- **PROMPT**: Write out the entries below exactly. End with the line that contains "The width and height of the screenshot is (1600, 900).".

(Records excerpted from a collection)
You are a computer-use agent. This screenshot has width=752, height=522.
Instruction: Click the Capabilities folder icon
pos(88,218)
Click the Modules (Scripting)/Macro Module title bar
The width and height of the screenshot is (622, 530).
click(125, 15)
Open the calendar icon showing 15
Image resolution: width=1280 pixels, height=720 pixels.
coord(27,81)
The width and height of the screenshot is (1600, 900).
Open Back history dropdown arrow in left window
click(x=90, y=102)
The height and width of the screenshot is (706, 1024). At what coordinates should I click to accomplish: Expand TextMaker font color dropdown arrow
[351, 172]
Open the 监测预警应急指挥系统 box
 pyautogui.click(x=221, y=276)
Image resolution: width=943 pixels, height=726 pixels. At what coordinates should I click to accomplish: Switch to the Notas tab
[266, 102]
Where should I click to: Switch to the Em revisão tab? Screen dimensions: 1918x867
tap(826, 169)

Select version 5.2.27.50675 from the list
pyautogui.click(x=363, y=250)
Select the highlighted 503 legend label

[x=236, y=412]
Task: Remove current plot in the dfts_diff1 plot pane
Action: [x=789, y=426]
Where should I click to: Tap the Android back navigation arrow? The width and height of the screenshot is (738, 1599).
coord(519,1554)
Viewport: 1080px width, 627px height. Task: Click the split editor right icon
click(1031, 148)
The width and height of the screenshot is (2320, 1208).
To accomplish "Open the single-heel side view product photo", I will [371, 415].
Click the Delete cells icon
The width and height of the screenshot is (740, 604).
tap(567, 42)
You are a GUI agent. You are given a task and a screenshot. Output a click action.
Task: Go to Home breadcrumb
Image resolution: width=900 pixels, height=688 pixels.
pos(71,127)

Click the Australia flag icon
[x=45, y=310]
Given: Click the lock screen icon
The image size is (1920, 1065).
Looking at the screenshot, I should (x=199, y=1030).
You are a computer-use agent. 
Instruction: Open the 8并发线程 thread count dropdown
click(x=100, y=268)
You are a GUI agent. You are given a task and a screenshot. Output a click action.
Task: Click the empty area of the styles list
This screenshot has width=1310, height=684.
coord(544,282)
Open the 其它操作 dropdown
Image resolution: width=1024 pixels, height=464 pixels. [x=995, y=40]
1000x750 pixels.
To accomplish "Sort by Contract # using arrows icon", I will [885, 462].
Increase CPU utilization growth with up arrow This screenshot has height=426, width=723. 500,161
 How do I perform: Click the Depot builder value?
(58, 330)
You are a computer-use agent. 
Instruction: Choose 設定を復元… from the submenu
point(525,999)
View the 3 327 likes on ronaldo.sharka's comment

- **OUTPUT FOR THIS TASK**:
You are a computer-use agent. This screenshot has width=752, height=522.
Instruction: Click the Capabilities folder icon
pos(88,218)
Click the Modules (Scripting)/Macro Module title bar
The width and height of the screenshot is (622, 530).
click(125, 15)
Open the calendar icon showing 15
Image resolution: width=1280 pixels, height=720 pixels.
coord(27,81)
The width and height of the screenshot is (1600, 900).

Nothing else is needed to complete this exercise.